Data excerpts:
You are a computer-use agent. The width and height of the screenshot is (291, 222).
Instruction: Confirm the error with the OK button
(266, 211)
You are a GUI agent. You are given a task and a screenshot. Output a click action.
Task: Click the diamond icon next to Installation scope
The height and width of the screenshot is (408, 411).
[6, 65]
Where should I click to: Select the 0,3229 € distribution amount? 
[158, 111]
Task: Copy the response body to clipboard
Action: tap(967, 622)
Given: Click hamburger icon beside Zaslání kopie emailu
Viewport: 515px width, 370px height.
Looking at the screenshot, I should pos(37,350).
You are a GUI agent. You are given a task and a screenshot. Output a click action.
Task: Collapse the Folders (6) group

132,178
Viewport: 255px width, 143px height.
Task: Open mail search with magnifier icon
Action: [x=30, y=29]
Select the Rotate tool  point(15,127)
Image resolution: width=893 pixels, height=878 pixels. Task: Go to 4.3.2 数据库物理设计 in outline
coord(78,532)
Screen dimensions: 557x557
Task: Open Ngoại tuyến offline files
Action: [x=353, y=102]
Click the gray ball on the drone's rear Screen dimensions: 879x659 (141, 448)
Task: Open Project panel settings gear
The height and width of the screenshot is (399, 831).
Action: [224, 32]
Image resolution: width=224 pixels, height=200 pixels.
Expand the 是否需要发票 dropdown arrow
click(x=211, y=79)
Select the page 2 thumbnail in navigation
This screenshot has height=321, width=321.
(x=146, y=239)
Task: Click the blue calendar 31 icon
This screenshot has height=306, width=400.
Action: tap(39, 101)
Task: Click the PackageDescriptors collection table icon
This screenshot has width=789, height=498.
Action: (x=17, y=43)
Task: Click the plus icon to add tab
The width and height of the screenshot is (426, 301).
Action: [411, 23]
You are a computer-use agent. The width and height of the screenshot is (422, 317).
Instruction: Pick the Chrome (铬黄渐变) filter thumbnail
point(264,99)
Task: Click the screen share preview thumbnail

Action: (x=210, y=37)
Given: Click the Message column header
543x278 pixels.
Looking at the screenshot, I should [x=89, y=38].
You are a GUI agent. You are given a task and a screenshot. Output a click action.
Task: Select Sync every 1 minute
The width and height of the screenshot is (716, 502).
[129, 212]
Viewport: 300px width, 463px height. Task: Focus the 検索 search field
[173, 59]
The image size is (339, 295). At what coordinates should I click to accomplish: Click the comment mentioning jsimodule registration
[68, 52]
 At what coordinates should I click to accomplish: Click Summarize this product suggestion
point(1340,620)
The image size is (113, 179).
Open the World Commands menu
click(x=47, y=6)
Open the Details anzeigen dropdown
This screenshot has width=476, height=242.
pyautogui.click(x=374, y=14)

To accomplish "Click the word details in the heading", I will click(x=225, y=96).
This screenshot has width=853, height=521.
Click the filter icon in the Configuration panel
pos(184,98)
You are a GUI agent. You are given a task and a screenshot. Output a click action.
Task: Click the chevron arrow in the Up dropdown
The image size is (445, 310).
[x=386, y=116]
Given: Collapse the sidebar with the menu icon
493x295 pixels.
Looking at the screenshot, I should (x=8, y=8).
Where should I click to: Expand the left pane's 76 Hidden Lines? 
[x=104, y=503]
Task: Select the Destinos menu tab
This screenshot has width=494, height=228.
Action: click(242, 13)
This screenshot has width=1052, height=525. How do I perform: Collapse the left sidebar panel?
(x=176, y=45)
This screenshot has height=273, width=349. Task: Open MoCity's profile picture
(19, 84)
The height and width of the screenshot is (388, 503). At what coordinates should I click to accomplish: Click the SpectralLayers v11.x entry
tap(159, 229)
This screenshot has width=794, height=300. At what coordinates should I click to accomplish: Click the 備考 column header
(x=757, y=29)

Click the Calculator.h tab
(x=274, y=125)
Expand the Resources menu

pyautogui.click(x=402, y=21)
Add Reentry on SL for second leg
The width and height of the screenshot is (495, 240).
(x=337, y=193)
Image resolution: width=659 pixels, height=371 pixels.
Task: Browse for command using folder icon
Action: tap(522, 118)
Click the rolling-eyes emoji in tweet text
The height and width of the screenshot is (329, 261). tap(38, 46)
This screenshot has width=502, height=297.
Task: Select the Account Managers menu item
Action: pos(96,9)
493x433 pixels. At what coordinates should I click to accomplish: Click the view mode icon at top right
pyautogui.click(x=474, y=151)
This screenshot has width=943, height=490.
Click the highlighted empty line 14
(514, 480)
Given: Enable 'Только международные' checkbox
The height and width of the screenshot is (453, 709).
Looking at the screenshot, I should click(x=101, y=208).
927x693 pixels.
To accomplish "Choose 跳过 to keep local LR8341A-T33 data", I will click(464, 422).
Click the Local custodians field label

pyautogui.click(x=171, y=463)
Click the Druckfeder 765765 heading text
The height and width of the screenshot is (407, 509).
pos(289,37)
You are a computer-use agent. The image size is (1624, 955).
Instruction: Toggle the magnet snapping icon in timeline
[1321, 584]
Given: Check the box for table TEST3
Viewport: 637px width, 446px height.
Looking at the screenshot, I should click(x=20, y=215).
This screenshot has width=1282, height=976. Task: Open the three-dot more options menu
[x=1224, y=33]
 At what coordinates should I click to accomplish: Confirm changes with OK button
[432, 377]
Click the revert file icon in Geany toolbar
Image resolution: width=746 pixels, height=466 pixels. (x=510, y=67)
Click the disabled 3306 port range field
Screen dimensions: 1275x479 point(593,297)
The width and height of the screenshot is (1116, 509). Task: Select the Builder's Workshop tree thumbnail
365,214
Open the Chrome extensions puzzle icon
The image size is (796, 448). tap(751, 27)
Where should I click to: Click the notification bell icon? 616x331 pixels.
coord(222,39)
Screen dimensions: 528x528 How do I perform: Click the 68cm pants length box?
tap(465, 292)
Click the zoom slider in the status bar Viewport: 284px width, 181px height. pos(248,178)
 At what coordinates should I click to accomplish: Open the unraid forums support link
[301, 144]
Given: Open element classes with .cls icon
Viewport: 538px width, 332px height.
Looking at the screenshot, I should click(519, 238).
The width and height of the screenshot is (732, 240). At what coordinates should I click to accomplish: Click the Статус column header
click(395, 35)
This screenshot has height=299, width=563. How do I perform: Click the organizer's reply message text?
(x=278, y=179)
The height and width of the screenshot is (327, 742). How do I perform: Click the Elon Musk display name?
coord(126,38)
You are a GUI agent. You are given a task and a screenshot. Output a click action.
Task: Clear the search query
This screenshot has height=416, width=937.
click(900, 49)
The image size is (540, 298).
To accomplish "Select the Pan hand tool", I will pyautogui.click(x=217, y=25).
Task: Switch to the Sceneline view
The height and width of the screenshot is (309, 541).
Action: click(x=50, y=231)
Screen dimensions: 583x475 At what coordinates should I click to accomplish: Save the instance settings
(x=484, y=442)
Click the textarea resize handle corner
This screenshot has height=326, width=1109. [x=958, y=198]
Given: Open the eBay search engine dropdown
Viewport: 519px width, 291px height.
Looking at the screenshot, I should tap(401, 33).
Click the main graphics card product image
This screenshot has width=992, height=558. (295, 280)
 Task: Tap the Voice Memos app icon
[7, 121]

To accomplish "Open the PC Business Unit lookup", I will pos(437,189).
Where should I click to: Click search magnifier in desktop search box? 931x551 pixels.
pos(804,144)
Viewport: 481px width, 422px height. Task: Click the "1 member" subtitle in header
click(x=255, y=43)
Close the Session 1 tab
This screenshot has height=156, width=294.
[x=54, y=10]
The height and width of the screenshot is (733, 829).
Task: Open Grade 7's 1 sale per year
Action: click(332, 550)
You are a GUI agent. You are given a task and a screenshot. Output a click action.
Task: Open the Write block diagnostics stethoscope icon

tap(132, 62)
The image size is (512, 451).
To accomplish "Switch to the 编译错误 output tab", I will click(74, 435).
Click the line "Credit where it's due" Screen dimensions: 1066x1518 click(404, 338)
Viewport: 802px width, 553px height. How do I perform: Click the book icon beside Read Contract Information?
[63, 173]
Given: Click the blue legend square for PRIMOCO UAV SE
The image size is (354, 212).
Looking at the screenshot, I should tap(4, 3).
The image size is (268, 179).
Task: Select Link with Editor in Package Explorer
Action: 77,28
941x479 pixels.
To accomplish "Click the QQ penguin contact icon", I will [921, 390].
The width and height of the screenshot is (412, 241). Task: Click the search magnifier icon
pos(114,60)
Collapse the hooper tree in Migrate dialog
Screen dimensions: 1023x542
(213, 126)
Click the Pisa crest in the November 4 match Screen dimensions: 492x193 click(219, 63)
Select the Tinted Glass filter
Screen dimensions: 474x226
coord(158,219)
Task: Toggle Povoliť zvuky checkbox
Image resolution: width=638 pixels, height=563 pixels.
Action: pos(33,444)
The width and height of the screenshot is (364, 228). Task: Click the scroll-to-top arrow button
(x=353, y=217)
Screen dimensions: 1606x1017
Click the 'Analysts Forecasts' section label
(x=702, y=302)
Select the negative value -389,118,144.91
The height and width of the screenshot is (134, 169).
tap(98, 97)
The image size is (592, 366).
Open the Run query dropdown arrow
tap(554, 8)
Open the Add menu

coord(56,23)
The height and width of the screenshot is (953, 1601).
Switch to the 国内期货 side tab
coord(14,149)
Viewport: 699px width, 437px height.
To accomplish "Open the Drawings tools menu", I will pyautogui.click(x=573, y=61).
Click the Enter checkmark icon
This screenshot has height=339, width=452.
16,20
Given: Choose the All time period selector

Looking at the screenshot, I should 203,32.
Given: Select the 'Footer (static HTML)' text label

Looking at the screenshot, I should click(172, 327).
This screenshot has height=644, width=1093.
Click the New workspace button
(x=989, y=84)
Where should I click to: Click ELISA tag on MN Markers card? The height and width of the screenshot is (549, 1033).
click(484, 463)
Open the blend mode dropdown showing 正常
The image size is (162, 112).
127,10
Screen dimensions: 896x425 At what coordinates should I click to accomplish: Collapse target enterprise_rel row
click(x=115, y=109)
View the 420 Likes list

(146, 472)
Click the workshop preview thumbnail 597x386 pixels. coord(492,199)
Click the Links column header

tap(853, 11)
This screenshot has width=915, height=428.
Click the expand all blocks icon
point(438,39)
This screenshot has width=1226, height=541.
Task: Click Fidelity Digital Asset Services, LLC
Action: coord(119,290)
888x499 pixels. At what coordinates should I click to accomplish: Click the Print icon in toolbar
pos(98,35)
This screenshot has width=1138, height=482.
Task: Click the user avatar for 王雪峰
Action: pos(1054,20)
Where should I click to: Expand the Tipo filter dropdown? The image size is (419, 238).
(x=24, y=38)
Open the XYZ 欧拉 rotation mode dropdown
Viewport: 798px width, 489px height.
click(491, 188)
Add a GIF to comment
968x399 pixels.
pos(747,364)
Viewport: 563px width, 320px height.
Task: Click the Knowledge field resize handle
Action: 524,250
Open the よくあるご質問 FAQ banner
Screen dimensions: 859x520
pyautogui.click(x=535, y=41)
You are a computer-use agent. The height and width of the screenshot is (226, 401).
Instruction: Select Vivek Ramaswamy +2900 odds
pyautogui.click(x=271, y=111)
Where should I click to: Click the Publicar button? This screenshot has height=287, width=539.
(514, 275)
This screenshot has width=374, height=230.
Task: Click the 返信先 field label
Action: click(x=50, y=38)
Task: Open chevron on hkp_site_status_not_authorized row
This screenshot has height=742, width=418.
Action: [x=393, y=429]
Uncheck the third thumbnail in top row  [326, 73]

GOAL OF THE EXERCISE: Search the records for lines holding the word "heading", then copy each line you find.

ANSWER TO THE EXERCISE:
To accomplish "Click the word details in the heading", I will click(x=225, y=96).
Click the Druckfeder 765765 heading text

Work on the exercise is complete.